§ **Exercise instructions**
Please reproduce, unchanged, the lines of the material between the line holding "You are a computer-use agent. Viewport: 884px" and the line holding "pyautogui.click(x=403, y=162)", inclusive.

§ **Material provided**
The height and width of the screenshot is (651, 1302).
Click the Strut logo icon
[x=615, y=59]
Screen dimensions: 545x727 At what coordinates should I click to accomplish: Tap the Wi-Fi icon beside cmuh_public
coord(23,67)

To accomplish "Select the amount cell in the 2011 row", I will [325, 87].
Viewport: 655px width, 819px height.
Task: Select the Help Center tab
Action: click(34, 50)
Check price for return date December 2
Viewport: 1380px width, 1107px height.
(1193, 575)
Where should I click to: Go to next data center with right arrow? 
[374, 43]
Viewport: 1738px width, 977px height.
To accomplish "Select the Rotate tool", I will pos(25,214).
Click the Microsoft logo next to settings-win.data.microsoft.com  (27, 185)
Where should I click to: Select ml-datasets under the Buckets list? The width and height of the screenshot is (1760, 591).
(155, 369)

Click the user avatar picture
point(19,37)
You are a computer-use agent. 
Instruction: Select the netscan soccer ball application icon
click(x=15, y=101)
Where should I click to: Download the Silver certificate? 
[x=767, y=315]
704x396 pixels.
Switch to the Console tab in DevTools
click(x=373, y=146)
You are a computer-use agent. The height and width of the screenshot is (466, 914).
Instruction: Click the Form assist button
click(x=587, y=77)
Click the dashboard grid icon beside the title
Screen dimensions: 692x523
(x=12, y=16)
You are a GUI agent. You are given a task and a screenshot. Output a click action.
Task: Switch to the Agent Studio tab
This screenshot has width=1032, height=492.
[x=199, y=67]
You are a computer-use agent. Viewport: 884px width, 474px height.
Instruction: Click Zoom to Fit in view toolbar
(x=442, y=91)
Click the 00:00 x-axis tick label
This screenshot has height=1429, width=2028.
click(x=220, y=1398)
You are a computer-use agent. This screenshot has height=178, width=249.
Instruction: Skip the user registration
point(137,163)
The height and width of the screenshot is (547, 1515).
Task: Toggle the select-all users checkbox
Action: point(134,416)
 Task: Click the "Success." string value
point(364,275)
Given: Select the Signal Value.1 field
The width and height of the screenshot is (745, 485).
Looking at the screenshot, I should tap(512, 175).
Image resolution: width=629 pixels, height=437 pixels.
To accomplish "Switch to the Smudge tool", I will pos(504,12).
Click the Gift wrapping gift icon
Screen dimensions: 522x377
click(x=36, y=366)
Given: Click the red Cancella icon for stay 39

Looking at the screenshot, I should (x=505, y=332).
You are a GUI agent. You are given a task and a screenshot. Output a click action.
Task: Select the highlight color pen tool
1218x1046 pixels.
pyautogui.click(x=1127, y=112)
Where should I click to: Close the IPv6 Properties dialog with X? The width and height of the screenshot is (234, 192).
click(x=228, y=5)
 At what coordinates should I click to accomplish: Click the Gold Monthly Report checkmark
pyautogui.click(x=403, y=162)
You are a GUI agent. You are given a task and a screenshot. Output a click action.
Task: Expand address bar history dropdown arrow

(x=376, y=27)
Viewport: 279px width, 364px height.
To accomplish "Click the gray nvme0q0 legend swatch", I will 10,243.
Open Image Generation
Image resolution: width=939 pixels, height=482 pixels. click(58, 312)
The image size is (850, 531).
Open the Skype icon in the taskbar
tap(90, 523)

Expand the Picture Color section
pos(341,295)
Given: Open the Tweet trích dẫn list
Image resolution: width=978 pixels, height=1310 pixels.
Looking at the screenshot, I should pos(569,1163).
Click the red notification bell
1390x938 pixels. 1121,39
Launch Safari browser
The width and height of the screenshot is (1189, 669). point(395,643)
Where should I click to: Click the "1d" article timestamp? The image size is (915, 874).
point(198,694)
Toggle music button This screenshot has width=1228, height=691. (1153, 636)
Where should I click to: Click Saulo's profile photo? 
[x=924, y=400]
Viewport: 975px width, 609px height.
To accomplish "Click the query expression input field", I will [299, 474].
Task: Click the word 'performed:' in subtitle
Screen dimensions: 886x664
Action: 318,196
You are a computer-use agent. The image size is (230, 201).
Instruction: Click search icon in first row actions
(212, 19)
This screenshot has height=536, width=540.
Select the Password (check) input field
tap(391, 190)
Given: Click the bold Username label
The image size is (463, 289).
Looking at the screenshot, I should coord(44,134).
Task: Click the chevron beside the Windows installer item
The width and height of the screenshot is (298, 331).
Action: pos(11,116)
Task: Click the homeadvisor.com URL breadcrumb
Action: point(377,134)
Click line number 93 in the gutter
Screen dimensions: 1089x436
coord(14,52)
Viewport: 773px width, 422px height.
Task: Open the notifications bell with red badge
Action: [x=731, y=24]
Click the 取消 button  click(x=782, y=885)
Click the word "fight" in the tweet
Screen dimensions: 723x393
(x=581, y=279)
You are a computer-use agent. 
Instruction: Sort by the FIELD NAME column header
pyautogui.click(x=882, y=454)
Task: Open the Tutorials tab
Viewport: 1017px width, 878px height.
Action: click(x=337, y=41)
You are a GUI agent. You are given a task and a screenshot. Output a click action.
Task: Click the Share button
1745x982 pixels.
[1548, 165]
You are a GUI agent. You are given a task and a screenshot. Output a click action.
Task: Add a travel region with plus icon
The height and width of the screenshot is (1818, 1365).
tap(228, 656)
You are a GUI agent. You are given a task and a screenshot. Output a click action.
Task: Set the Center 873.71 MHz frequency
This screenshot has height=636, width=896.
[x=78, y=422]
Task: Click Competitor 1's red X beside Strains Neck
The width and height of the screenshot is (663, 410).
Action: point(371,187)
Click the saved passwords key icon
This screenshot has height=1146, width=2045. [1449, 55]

§ **Solution for this exercise**
You are a computer-use agent. Viewport: 884px width, 474px height.
Instruction: Click Zoom to Fit in view toolbar
(x=442, y=91)
Click the 00:00 x-axis tick label
This screenshot has height=1429, width=2028.
click(x=220, y=1398)
You are a computer-use agent. This screenshot has height=178, width=249.
Instruction: Skip the user registration
point(137,163)
The height and width of the screenshot is (547, 1515).
Task: Toggle the select-all users checkbox
Action: point(134,416)
 Task: Click the "Success." string value
point(364,275)
Given: Select the Signal Value.1 field
The width and height of the screenshot is (745, 485).
Looking at the screenshot, I should tap(512, 175).
Image resolution: width=629 pixels, height=437 pixels.
To accomplish "Switch to the Smudge tool", I will pos(504,12).
Click the Gift wrapping gift icon
Screen dimensions: 522x377
click(x=36, y=366)
Given: Click the red Cancella icon for stay 39

Looking at the screenshot, I should (x=505, y=332).
You are a GUI agent. You are given a task and a screenshot. Output a click action.
Task: Select the highlight color pen tool
1218x1046 pixels.
pyautogui.click(x=1127, y=112)
Where should I click to: Close the IPv6 Properties dialog with X? The width and height of the screenshot is (234, 192).
click(x=228, y=5)
 At what coordinates should I click to accomplish: Click the Gold Monthly Report checkmark
pyautogui.click(x=403, y=162)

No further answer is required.